**Short problem**
Please put every line of the material below into a Markdown table with the columns "Row" and "Line", numbering each row and leaving out blank lines.

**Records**

<<<<

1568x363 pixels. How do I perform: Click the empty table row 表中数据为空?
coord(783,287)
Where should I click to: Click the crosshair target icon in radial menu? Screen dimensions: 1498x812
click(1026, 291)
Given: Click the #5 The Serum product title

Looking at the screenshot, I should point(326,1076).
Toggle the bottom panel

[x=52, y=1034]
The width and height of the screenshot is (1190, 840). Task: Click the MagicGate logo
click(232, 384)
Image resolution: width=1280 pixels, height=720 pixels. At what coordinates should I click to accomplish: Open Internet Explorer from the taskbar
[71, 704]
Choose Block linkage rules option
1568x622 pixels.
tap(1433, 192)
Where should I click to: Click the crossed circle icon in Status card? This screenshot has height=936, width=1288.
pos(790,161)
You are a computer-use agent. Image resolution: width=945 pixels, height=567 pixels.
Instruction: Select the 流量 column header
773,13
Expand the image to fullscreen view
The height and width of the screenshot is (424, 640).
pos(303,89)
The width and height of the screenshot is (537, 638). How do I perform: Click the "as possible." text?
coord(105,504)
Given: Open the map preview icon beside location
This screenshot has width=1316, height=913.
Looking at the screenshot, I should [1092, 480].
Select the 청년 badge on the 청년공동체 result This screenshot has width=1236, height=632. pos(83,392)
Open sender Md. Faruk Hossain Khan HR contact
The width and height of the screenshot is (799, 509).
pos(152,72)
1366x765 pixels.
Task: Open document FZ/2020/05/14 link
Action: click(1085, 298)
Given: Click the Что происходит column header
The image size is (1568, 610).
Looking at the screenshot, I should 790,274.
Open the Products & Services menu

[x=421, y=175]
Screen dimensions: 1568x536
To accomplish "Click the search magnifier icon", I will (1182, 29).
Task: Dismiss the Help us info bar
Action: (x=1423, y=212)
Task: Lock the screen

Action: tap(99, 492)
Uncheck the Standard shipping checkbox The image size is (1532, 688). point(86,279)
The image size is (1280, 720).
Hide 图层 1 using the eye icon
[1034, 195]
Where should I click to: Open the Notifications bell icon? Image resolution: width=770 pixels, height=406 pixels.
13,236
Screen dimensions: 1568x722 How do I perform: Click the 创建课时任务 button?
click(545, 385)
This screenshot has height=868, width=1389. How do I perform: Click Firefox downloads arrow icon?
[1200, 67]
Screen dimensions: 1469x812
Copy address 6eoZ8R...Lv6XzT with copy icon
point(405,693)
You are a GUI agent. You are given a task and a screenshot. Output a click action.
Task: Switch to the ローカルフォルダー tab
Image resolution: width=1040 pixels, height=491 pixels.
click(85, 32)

>>>>

**Expected answer**
| Row | Line |
|---|---|
| 1 | 1568x363 pixels. How do I perform: Click the empty table row 表中数据为空? |
| 2 | coord(783,287) |
| 3 | Where should I click to: Click the crosshair target icon in radial menu? Screen dimensions: 1498x812 |
| 4 | click(1026, 291) |
| 5 | Given: Click the #5 The Serum product title |
| 6 | Looking at the screenshot, I should point(326,1076). |
| 7 | Toggle the bottom panel |
| 8 | [x=52, y=1034] |
| 9 | The width and height of the screenshot is (1190, 840). Task: Click the MagicGate logo |
| 10 | click(232, 384) |
| 11 | Image resolution: width=1280 pixels, height=720 pixels. At what coordinates should I click to accomplish: Open Internet Explorer from the taskbar |
| 12 | [71, 704] |
| 13 | Choose Block linkage rules option |
| 14 | 1568x622 pixels. |
| 15 | tap(1433, 192) |
| 16 | Where should I click to: Click the crossed circle icon in Status card? This screenshot has height=936, width=1288. |
| 17 | pos(790,161) |
| 18 | You are a computer-use agent. Image resolution: width=945 pixels, height=567 pixels. |
| 19 | Instruction: Select the 流量 column header |
| 20 | 773,13 |
| 21 | Expand the image to fullscreen view |
| 22 | The height and width of the screenshot is (424, 640). |
| 23 | pos(303,89) |
| 24 | The width and height of the screenshot is (537, 638). How do I perform: Click the "as possible." text? |
| 25 | coord(105,504) |
| 26 | Given: Open the map preview icon beside location |
| 27 | This screenshot has width=1316, height=913. |
| 28 | Looking at the screenshot, I should [1092, 480]. |
| 29 | Select the 청년 badge on the 청년공동체 result This screenshot has width=1236, height=632. pos(83,392) |
| 30 | Open sender Md. Faruk Hossain Khan HR contact |
| 31 | The width and height of the screenshot is (799, 509). |
| 32 | pos(152,72) |
| 33 | 1366x765 pixels. |
| 34 | Task: Open document FZ/2020/05/14 link |
| 35 | Action: click(1085, 298) |
| 36 | Given: Click the Что происходит column header |
| 37 | The image size is (1568, 610). |
| 38 | Looking at the screenshot, I should 790,274. |
| 39 | Open the Products & Services menu |
| 40 | [x=421, y=175] |
| 41 | Screen dimensions: 1568x536 |
| 42 | To accomplish "Click the search magnifier icon", I will (1182, 29). |
| 43 | Task: Dismiss the Help us info bar |
| 44 | Action: (x=1423, y=212) |
| 45 | Task: Lock the screen |
| 46 | Action: tap(99, 492) |
| 47 | Uncheck the Standard shipping checkbox The image size is (1532, 688). point(86,279) |
| 48 | The image size is (1280, 720). |
| 49 | Hide 图层 1 using the eye icon |
| 50 | [1034, 195] |
| 51 | Where should I click to: Open the Notifications bell icon? Image resolution: width=770 pixels, height=406 pixels. |
| 52 | 13,236 |
| 53 | Screen dimensions: 1568x722 How do I perform: Click the 创建课时任务 button? |
| 54 | click(545, 385) |
| 55 | This screenshot has height=868, width=1389. How do I perform: Click Firefox downloads arrow icon? |
| 56 | [1200, 67] |
| 57 | Screen dimensions: 1469x812 |
| 58 | Copy address 6eoZ8R...Lv6XzT with copy icon |
| 59 | point(405,693) |
| 60 | You are a GUI agent. You are given a task and a screenshot. Output a click action. |
| 61 | Task: Switch to the ローカルフォルダー tab |
| 62 | Image resolution: width=1040 pixels, height=491 pixels. |
| 63 | click(85, 32) |